_Görevler_.
1 – Vatan ve teferruat üzerine metne göre:
(a) Babanın cenazesinde ne yapıldı?
(b) Baban, vatanla beraber içine alınanlardan biri değilse neydi?
(c) Teferruatçı vatanseverler için büyük söz ne bollukta?
2 – Vatan ve teferruat üzerine metni kaldığı yerden sürdürür müsünüz?

┌─ Alıntı Metin

Senin baban bir teferruattı yavrum, cenazesinde sloganlar attığımız ve anında unuttuğumuz.
Senin baban bir teferruattı yavrum, lafı döndürüp dolaşıp kendisine bağladığımız.
Senin baban, vatan söz konusu olduğunda da teferruattı, vatan söz konusu bile değilken de teferruattı.
Vatan aslında her zaman söz konusuydu, bir bakıma. Zira işin içinde ister istemez bir “vatandaş” vardı. Hani şu halk plaja hücum edince dışarıda kalan vatandaş değil. Düpediz TC Kimlik No’lu vatandaş. Misal: Sen…
Hem uğruna sloganlar atılıyordu, hem de teferruat oluyordu baban ve baban gibiler; anlaşılması güç bir çelişkiydi yavrum, her çelişki gibi.
Vatan aslında bir simgeydi yavrum. O sadece bir toprak parçası değildi. İnsanın doğup büyüdüğü, kendisinden bir parça bulduğu ve kendisinden bir parça kattığı o toprak parçası değildi.
Vatan, vatanla beraber kimilerini daha içine alan başka bir şeydi. Baban o içine alınanlardan biri değildi, “gerisi” idi sadece.
Teferruat olması, onun için büyük sözler edilmesine engel değildi. Zira teferruatçı vatanseverler için büyük söz, denizdeki kum bolluğundaydı.

└─
┌─ Ham Satırlar

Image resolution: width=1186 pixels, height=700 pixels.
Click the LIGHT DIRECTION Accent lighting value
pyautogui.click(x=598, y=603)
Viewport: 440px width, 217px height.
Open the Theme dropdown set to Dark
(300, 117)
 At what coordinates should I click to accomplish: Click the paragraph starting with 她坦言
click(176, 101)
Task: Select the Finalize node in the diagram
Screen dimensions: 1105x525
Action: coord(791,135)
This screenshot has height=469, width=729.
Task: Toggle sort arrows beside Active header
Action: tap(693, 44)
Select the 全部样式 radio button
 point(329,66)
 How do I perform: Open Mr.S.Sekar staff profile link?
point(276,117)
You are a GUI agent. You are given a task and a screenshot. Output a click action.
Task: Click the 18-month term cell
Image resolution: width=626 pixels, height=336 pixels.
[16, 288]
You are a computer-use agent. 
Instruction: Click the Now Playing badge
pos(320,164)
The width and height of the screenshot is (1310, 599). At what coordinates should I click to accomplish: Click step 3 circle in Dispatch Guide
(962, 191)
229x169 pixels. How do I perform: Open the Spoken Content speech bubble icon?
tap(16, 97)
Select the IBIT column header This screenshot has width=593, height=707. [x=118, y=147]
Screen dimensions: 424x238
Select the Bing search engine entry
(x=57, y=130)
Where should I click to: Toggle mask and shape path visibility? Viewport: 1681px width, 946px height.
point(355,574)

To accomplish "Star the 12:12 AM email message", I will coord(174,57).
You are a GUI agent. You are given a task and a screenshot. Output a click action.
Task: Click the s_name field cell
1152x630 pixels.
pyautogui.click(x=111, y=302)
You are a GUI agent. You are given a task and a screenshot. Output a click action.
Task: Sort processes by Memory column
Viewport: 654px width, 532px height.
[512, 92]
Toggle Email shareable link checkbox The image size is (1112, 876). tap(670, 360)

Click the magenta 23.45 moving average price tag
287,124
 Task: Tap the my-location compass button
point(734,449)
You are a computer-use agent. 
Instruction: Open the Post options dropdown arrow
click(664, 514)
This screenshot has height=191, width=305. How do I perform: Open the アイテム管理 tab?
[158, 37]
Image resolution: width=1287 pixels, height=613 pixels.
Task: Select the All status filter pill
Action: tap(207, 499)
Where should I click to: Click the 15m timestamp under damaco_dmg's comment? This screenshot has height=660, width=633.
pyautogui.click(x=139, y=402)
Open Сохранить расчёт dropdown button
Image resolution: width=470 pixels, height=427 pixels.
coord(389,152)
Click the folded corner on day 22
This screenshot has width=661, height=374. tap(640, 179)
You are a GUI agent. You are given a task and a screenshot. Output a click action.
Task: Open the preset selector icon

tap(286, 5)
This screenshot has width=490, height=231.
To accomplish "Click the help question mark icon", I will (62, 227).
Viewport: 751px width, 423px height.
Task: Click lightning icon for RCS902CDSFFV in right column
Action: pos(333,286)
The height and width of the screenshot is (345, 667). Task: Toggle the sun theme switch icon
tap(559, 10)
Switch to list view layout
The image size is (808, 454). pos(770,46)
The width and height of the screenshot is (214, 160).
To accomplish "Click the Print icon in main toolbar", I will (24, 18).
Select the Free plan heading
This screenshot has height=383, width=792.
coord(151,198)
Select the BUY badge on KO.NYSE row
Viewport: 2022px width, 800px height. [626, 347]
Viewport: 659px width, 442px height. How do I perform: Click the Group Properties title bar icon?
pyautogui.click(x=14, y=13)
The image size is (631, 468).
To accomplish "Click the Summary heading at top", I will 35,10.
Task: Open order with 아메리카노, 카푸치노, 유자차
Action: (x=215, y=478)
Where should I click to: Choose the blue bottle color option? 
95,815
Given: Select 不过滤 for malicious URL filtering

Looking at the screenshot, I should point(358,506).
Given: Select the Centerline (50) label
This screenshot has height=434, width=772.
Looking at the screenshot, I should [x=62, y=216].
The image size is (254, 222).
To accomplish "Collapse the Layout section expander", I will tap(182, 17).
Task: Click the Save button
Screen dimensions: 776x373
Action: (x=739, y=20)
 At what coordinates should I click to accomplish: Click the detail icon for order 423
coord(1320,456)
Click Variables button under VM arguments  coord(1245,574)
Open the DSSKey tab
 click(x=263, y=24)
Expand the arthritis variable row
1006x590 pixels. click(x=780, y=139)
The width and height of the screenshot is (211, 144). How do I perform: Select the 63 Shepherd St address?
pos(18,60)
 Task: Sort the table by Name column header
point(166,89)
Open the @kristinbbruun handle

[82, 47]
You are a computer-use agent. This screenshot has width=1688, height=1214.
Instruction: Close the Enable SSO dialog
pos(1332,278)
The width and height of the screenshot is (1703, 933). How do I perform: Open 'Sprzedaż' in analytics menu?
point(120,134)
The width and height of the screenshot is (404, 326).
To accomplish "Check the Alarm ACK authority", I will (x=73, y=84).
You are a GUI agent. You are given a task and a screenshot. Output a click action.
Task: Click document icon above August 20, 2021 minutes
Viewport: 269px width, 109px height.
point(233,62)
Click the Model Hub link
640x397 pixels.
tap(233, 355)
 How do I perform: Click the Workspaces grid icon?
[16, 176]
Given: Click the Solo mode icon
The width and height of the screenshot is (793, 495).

└─

_Bu Alıştırmanın Yanıtları_.
1 –
(a) Sloganlar atıldı ve anında unutuldu.
(b) Sadece "gerisi" idi.
(c) Denizdeki kum bolluğunda.

2 –
Üzülme yavrum, dik dur. Zira sen de büyüyünce bir teferruat olacaksın. Hatta sana büyük bir gururla teferruat olduğunu söyletecekler. Sen gururlu bir teferruat olarak yaşayacaksın. Ağlamayacaksın. Zira ağlamak teferruata yakışmaz. Zira ağlamak, bir teferruattır.
Büyüyünce yine vatan söz konusu olacak, sen yine “gerisi” tarafında bir teferruat olarak yerini alacaksın. Senin için de sloganlar atılacak ve denizdeki kum bolluğundaki büyük laflardan senin hakkında da söylenecek.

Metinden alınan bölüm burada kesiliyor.